A) MUFAVAZA ŞİRKETİ

1444Önce kelime üzerinde duralım; kelimenin kök sigası olan "fevd"; bir işi başkasına tevdi etmek, eşit olmak ve her şeye eşit şartlarda iştirak etmek gibi manalara gelir.(145) "Fevda" burada; eşit şekilde iştirak manasınadır. İmam-ı Merginani; "Fevda" manasında olan Mufavaza'da; başlangıçta ve sonuçta eşitliğin gerçekleştirilmesi kaçınılmazdır."(146) diyerek, kelimenin "Müsavat, eşitlik" manasında kullanıldığına işaret etmektedir.

1445 Hanefi fûkahası, Resûl-i Ekrem (sav)'in: "Mufavaza ortaklığı yaptığınız zaman, onu güzel yapınız"(147) ve "Mufavaza ediniz!.. Çünkü o bereketin en büyük olanıdır"(148) Hadis-i Şeriflerini esas alarak "Şirket-i Mufavaza'nın" caiz olduğunda ittifak etmiştir. İmam-ı Malik (rha) "Mufavazayı (meşru mu, değil mi) bilmiyorum" derken(149) İmam-ı Şafii (rha) mufavazanın caiz olmadığını beyan etmiştir.(150) Zira ortaklardan her birinin kendi malından gelen kâra diğerini ortak kılmasının aldatma olduğu kanaatindedir. Bu husustaki hadislerin ise "Garib" veya "Zaif" olduğunu esas almışlardır.

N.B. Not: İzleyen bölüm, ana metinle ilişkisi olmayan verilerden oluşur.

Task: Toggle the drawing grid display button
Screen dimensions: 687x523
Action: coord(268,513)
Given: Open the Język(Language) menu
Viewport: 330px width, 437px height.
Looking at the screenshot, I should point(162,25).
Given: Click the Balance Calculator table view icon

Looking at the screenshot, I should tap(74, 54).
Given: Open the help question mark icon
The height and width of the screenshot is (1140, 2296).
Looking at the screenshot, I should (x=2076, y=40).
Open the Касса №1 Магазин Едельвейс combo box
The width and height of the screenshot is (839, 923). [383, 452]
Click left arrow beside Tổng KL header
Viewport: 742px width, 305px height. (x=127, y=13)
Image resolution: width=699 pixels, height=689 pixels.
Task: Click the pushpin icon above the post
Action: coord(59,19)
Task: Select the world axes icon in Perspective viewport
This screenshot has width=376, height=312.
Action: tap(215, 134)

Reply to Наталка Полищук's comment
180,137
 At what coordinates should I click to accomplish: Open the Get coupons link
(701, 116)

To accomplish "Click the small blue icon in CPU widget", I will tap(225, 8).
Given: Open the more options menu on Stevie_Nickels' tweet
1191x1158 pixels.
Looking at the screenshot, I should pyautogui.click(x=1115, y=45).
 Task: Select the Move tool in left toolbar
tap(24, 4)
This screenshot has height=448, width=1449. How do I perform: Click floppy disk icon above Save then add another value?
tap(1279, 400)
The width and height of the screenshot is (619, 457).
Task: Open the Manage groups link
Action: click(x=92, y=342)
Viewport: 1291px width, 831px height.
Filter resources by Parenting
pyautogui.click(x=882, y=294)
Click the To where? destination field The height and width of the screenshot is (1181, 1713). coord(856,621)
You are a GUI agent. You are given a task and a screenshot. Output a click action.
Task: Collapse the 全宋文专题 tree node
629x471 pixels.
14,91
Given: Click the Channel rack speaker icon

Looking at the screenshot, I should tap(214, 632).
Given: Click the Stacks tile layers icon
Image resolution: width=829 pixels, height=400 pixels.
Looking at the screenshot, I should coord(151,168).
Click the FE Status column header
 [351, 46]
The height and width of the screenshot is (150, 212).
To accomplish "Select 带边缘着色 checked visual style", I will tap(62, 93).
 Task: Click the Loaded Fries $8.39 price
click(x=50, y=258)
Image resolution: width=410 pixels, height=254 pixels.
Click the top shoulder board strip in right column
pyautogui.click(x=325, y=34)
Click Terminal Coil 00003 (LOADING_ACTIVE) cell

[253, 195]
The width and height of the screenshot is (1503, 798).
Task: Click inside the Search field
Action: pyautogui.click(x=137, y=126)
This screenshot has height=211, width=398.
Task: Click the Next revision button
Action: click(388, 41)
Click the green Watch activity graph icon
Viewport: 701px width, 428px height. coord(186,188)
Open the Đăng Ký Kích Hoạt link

1446 MUFAVAZA ŞİRKETİ NASIL MEYDANA GELİR?: Şartları haiz iki kişi: "Biz mufavaza ortaklığı yapacağız. Az olsun, çok olsun, beraber alıp, beraber satacağız. Toptan olsun, perakende olsun, peşin olsun, veresiye olsun; her birimiz kendi reyi ile iş yapacak. Allahû Teâla (cc)'nın vereceği rızkı (kârlı ve zararlı) taksim edeceğiz" derlerse, şirket-i mufavaza teşekkül etmiş olur. Muzmarat'ta da böyledir.(151) Mufavaza şirketi; hür ve bülûğa ermiş iki mü'min arasında kurulabilir. Zira ortaklar arasında her yönden eşitlik aranır.